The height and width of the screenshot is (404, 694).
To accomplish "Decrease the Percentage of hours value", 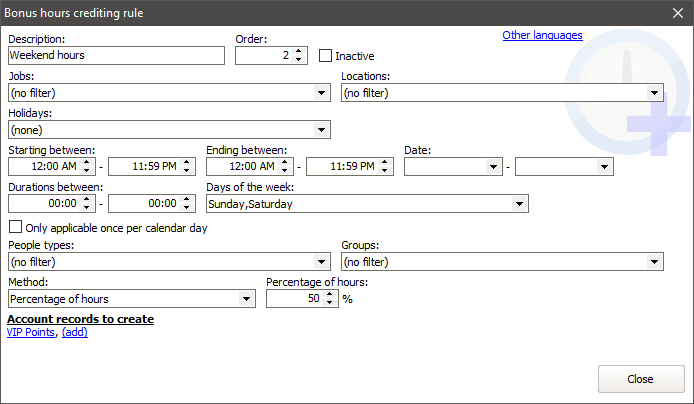I will (332, 303).

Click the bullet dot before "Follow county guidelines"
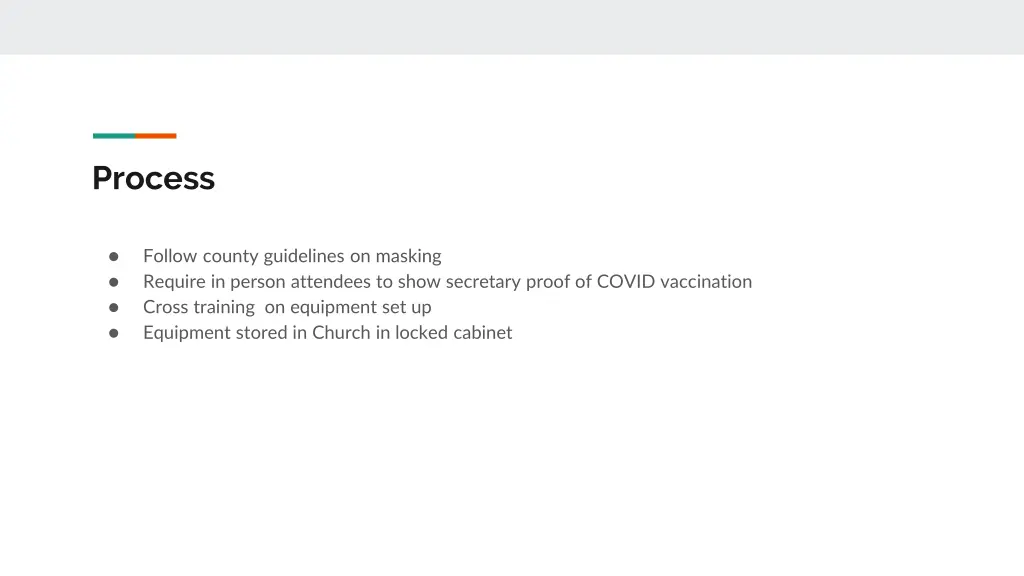coord(114,257)
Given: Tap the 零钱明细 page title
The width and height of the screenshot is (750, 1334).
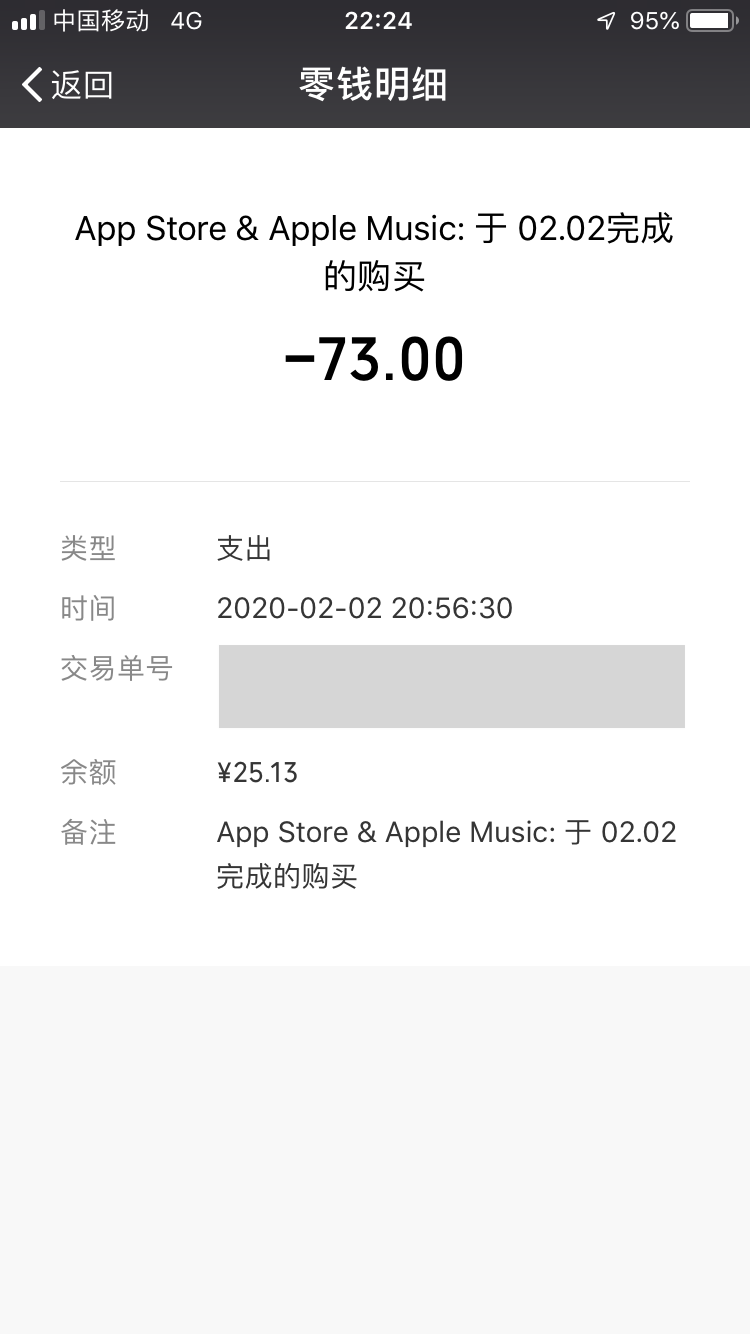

* Goal *
Count the lines of the material above that contain the string "screenshot", treating case as significant, and give only the number.

* Written answer *
2